Multiple sclerosis is an inflammatory disease that causes demyelination of nerve cells in the central nervous system resulting in muscle weakness, spasticity and loss of motor coordination.

CB1 receptors have been shown to regulate synaptic neurotransmission leading to control of spasticity.  CB2 receptors which are expressed in microglial cells (the main form of immune defence in the brain and spinal cord) may be upregulated in inflammation of brain tissue. Evidence shows that CB2 receptors plays a major role in autoimmune CNS inflammation.

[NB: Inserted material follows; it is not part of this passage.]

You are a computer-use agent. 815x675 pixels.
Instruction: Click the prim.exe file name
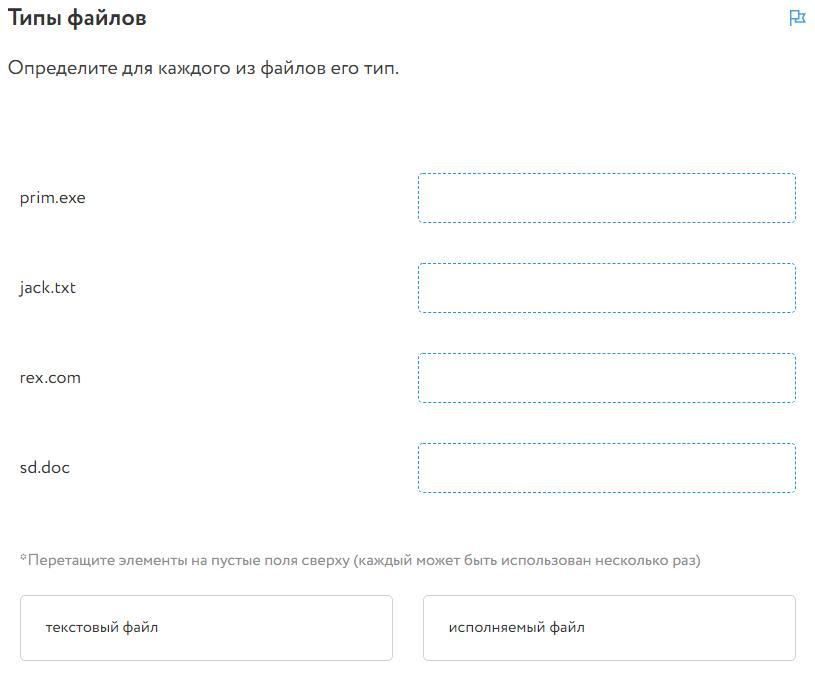tap(53, 198)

Studies using experimental autoimmune encephalomyelitis (EAE) to induce MS conditions in revealed reduced endocannabinoid levels in in the cerebrospinal fluid (CSF) relative to controlled subjects. Several studies have also shown that THC is effective and well tolerated in reducing muscle spasticity and there were no major safety concerns with THC over a twelve month period in its administration to MS patients.

Cannabinoids

Three phytocannabinoids have been implicated in the management and treatment of multiple sclerosis. They are:

  • Tetrahydrocannabinol (THC): HU-210, a THC analogue reduced excitotoxicity of axonal neurons due to activation of CB1 and CB2 receptors.  This resulted in a decrease in the excitability of the neurons and a control of muscle spasticity.
  • Cannabidiol (CBD): In an EAE model of multiple sclerosis in mice, CBD reduced damage to axonal neurons and reduced inflammation and activation of microglial T-cell recruitment in the spinal cord. •    CBD also suppresses immune responses such as release of cytokines, chemokines, growth factors, as well as immune cell proliferation, activation, maturation, migration and antigen presentation. Cannabidiol has thereby proven to be immunosuppressive, anti-oxidant and neuroprotective, making it a powerful agent in the inflammatory processes involved in multiple sclerosis.
  • Cannabigerol (CBG): CBG has resulted in decreased microglial activity in an MS model. It has also shown protection against excitotoxicity, thereby preventing neuronal cell death.